The book store actually had played an important role in my life, but I have always had a hard time summing up how. I had met many writers there, including Christopher Cook Gilmore, a novelist who died of a brain tumor in 2004, and who introduced me to his literary agent, who would become my own first literary agent. He actually at one point commissioned from me a murder mystery that takes place in Shakespeare and Company, and I actually wrote the whole novel. Taking a look at it now for the first time in the 20 or more years since I wrote it, I laugh out loud at how bad it is and I am not surprised it was immediately rejected not even by publishers, but by the agent! (He tried to sell one or two of my good novels, but never succeeded.)

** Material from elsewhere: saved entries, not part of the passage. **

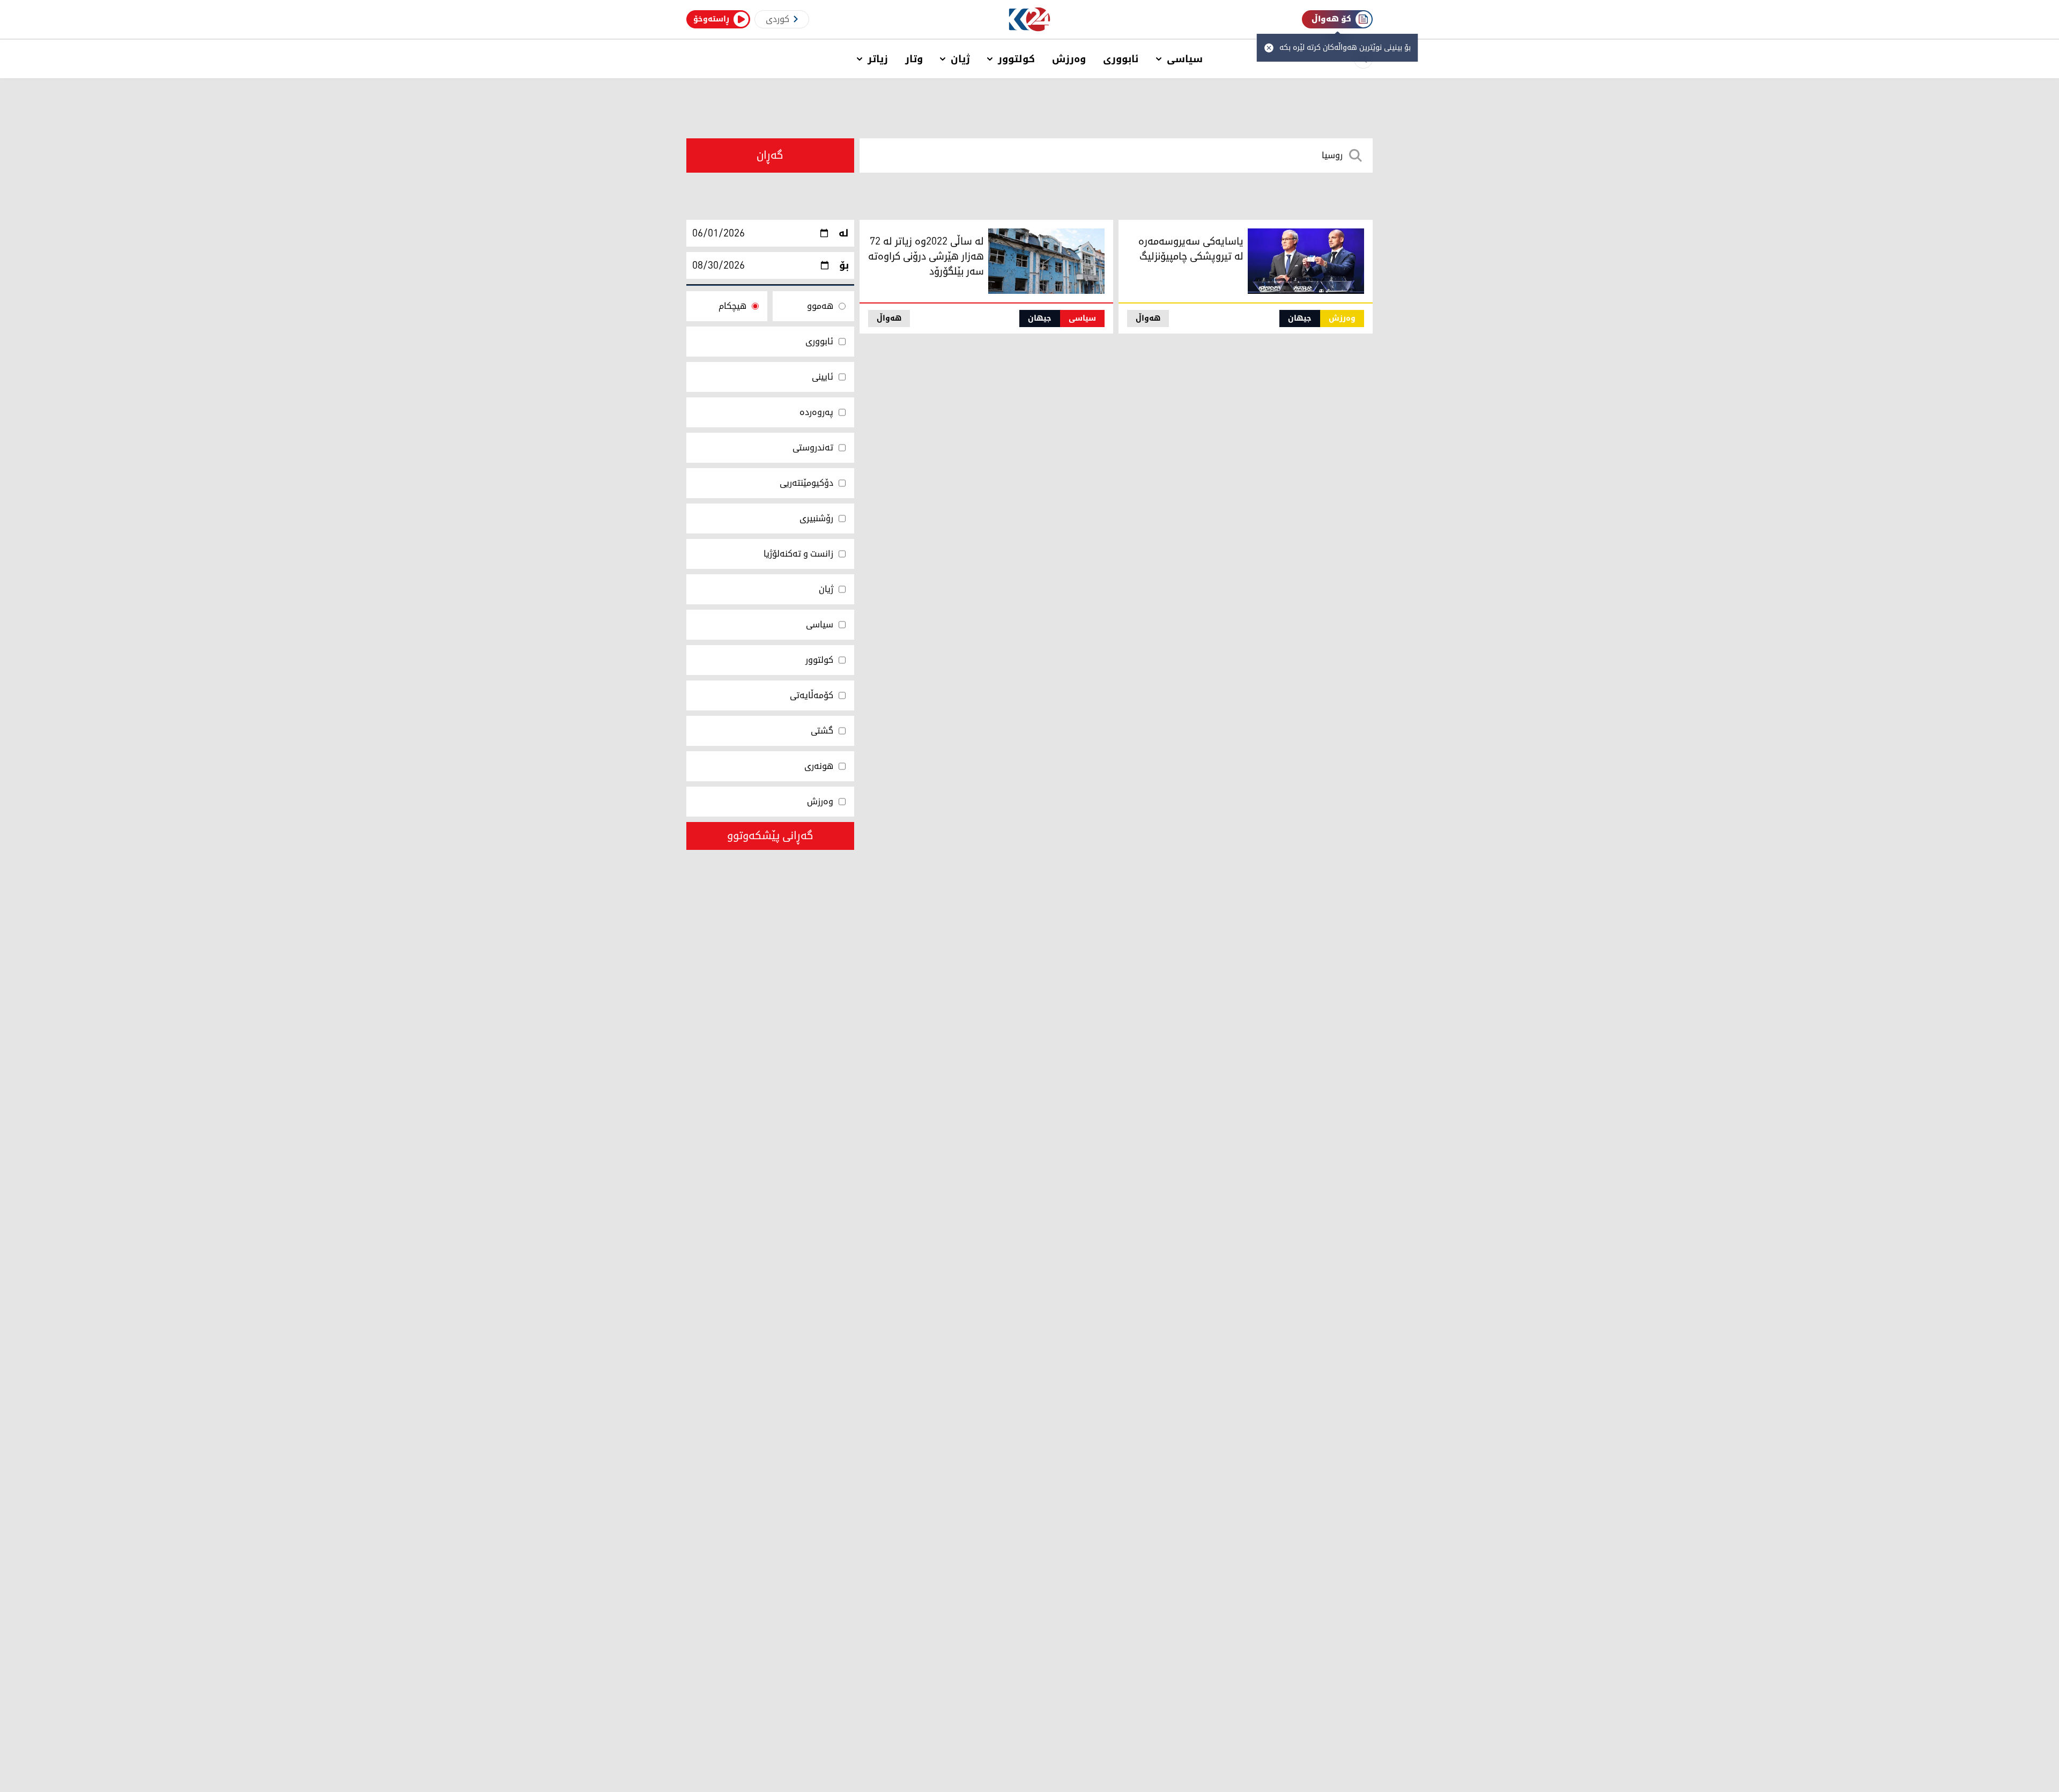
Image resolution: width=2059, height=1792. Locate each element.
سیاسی (1185, 59)
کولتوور (1016, 59)
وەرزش (1069, 58)
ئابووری (1121, 58)
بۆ (844, 265)
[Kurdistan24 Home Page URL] (1029, 20)
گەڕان (770, 155)
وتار (914, 58)
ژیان (960, 59)
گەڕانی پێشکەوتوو (770, 836)
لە (844, 233)
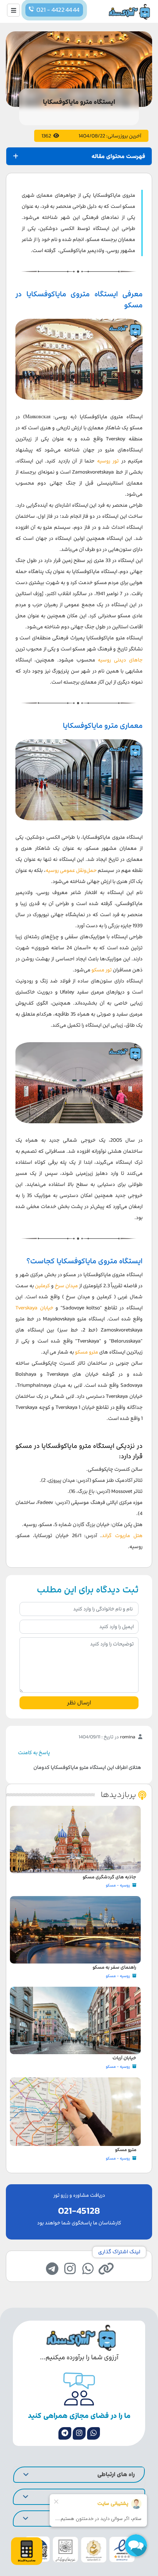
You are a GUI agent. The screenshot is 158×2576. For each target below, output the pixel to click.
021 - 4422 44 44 (57, 10)
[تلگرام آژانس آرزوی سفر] (64, 2433)
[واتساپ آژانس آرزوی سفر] (93, 2433)
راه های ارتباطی (116, 2474)
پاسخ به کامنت (34, 1752)
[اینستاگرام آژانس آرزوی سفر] (79, 2433)
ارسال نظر (79, 1702)
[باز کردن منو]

But I suddenly realized today a fact I had completely forgotten, which was the I had also had another thing commissioned linked to Shakespeare and Company, and that was a newspaper article about the bookstore, that an editor at the Globe and Mail in Toronto had asked me for on spec – and he too rejected that. I wrote the story in 1989 and it was just one of a long string of articles that I had written over the previous decade that had been rejected as all my efforts to write journalism came to nothing but rejections. I suppose now that I was so used to rejections and thinking that anything I wrote would never get published, that I immediately gave up on the idea of publishing the story. But now that I look at it for the first time in 22 years, I think it was a shame it never got published. It paints a wonderful and very true picture of the Shakespeare and Company of the time, and no doubt, George Whitman’s store of any time going back to its founding in the early 1950s.
So I am very pleased to be able to post that never-before-published article about Shakespeare and Company – including quotes from my interview with George (and with Gilmore) – here in the articles section of this blog. It was a visit to the store right squat in the middle of its Shakespeare and Company period, and a nice museum piece and memory of how things were. I have posted the article with no changes made to the manuscript, as I found it in my computer archives, as written.